I started providing individual and group clinical supervision to MFT and MSW trainees and registered interns when I was a Director of Case Management at Caminar, an agency in San Mateo county serving adults with serious mental illness. Though there are some unique clinical challenges in working with this population, there are themes that emerge that are applicable to any clinician no matter the client population:

 

Clear and health boundaries

This is fundamental to successful clinical engagement, not only between supervisee and client, but also between supervisee and supervisor. I strive to provide my supervisees a secure environment that invites thoughtful examination and feedback of the learning and training process.

 

REview and application of theoretical models

I am guessing that you have probably heard many clinicians state that they are “eclectic” in their theoretical orientation (yes, my theoretical orientation is “eclectic” too…).
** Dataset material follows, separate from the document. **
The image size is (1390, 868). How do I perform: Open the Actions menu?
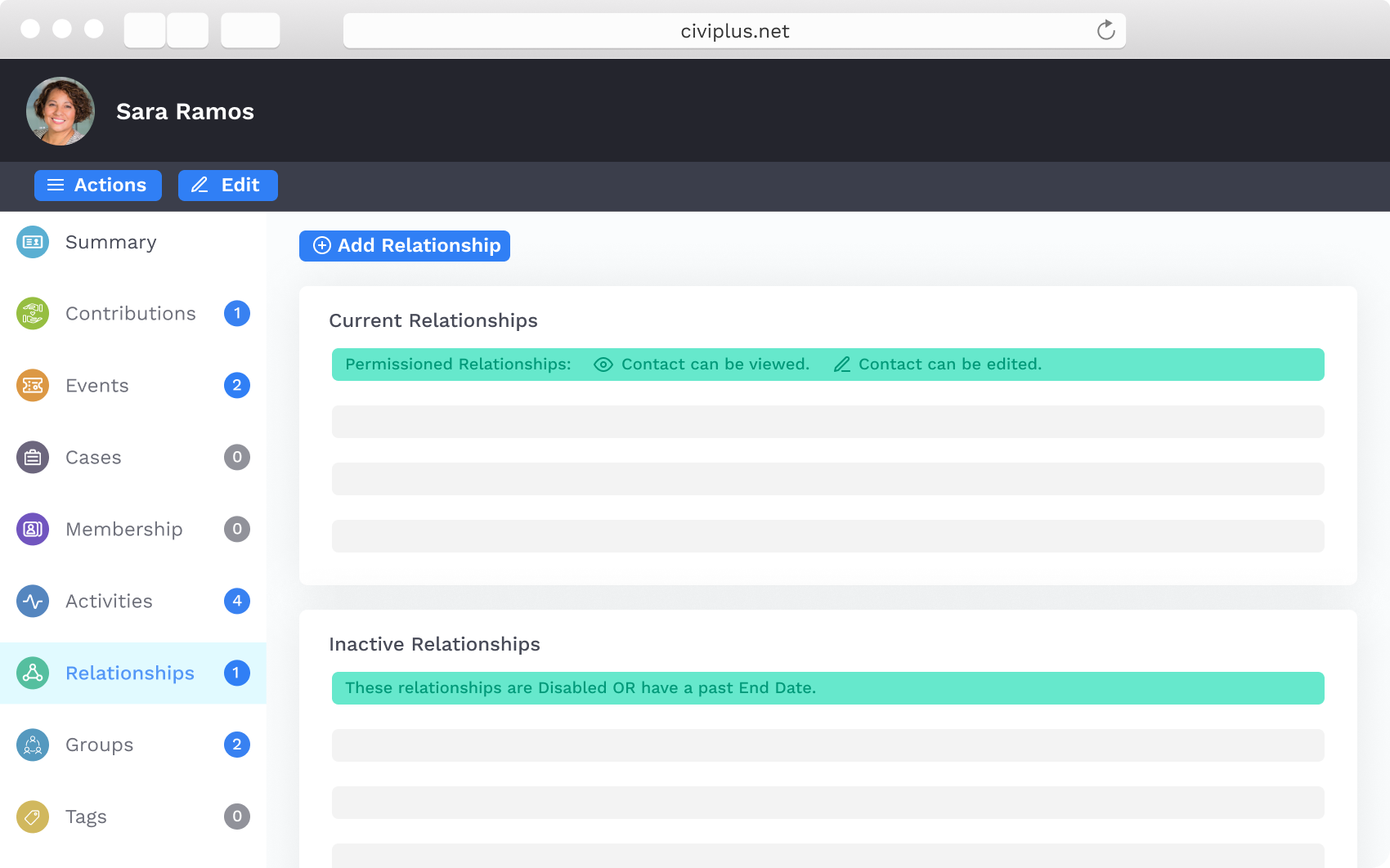(97, 186)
But what does that mean, really? Well, the analogy I make is one of a classically trained musician – say, a pianist. This pianist has a lot of raw talent, lots of great musical ideas and wants to compose great music. However, when the pianist tries to manifest a potentially great concept, it does not sound good. Why? Because the pianist needs to learn the theory and principles, the tools, the mechanics – the rules – first. Once that is learned, then the pianist is free to draw from this knowledge and create something original and stunning. 

I believe therapy and clinical supervision is similar. We all need to know the basics theories and therapies that are the pillars of our field – Psychodynamic, Object Relations, Cognitive Behavioral, Family Systems, Solution-Focused, Narrative, and so on, in order to do this work well and figure out what our individual clinical “voice” is. And then, there is the BBS examination – the proverbial “holy grail” of license-track clinicians. You are going to need to know these theories and modalities if you want to pass the test.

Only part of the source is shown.